Description of the task: Retype every entry exactly, character for character.
*** Listed records Section Begins ***
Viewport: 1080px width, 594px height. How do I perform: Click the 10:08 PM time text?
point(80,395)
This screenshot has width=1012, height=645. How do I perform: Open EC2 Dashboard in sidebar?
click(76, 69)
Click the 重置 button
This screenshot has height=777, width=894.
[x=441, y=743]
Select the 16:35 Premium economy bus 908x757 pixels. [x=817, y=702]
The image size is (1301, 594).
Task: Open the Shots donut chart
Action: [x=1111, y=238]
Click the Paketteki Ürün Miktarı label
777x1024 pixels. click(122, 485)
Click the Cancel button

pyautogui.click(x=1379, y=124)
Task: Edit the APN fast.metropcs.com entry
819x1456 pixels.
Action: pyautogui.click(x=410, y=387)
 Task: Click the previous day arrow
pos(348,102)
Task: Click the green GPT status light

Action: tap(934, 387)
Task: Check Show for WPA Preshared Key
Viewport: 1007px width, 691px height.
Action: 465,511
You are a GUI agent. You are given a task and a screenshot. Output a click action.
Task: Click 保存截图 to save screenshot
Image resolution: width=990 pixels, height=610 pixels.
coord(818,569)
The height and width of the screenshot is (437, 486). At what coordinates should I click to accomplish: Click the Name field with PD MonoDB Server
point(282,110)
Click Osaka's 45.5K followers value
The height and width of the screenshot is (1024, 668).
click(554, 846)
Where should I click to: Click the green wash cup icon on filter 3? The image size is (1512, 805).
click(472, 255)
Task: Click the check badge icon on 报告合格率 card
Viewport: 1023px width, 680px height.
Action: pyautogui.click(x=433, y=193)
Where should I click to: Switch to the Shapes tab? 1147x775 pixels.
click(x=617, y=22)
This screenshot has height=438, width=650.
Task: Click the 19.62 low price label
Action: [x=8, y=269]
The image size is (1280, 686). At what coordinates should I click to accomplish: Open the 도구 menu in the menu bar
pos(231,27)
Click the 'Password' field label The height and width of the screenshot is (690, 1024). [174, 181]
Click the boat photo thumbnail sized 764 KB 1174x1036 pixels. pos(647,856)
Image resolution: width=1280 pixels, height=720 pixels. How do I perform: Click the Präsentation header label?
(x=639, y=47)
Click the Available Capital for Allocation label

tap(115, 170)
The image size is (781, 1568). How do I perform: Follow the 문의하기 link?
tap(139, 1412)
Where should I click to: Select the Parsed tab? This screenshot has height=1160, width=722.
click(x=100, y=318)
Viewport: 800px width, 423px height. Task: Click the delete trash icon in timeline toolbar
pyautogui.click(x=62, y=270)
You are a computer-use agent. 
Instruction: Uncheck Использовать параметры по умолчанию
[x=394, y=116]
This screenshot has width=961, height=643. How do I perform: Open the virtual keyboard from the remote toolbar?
*** Listed records Section Ends ***
Written solution:
Viewport: 1080px width, 594px height. How do I perform: Click the 10:08 PM time text?
point(80,395)
This screenshot has width=1012, height=645. How do I perform: Open EC2 Dashboard in sidebar?
click(76, 69)
Click the 重置 button
This screenshot has height=777, width=894.
[x=441, y=743]
Select the 16:35 Premium economy bus 908x757 pixels. [x=817, y=702]
The image size is (1301, 594).
Task: Open the Shots donut chart
Action: [x=1111, y=238]
Click the Paketteki Ürün Miktarı label
777x1024 pixels. click(122, 485)
Click the Cancel button

pyautogui.click(x=1379, y=124)
Task: Edit the APN fast.metropcs.com entry
819x1456 pixels.
Action: pyautogui.click(x=410, y=387)
 Task: Click the previous day arrow
pos(348,102)
Task: Click the green GPT status light

Action: tap(934, 387)
Task: Check Show for WPA Preshared Key
Viewport: 1007px width, 691px height.
Action: 465,511
You are a GUI agent. You are given a task and a screenshot. Output a click action.
Task: Click 保存截图 to save screenshot
Image resolution: width=990 pixels, height=610 pixels.
coord(818,569)
The height and width of the screenshot is (437, 486). At what coordinates should I click to accomplish: Click the Name field with PD MonoDB Server
point(282,110)
Click Osaka's 45.5K followers value
The height and width of the screenshot is (1024, 668).
click(554, 846)
Where should I click to: Click the green wash cup icon on filter 3? The image size is (1512, 805).
click(472, 255)
Task: Click the check badge icon on 报告合格率 card
Viewport: 1023px width, 680px height.
Action: pyautogui.click(x=433, y=193)
Where should I click to: Switch to the Shapes tab? 1147x775 pixels.
click(x=617, y=22)
This screenshot has height=438, width=650.
Task: Click the 19.62 low price label
Action: [x=8, y=269]
The image size is (1280, 686). At what coordinates should I click to accomplish: Open the 도구 menu in the menu bar
pos(231,27)
Click the 'Password' field label The height and width of the screenshot is (690, 1024). [174, 181]
Click the boat photo thumbnail sized 764 KB 1174x1036 pixels. pos(647,856)
Image resolution: width=1280 pixels, height=720 pixels. How do I perform: Click the Präsentation header label?
(x=639, y=47)
Click the Available Capital for Allocation label

tap(115, 170)
The image size is (781, 1568). How do I perform: Follow the 문의하기 link?
tap(139, 1412)
Where should I click to: Select the Parsed tab? This screenshot has height=1160, width=722.
click(x=100, y=318)
Viewport: 800px width, 423px height. Task: Click the delete trash icon in timeline toolbar
pyautogui.click(x=62, y=270)
You are a computer-use agent. 
Instruction: Uncheck Использовать параметры по умолчанию
[x=394, y=116]
This screenshot has width=961, height=643. How do I perform: Open the virtual keyboard from the remote toolbar?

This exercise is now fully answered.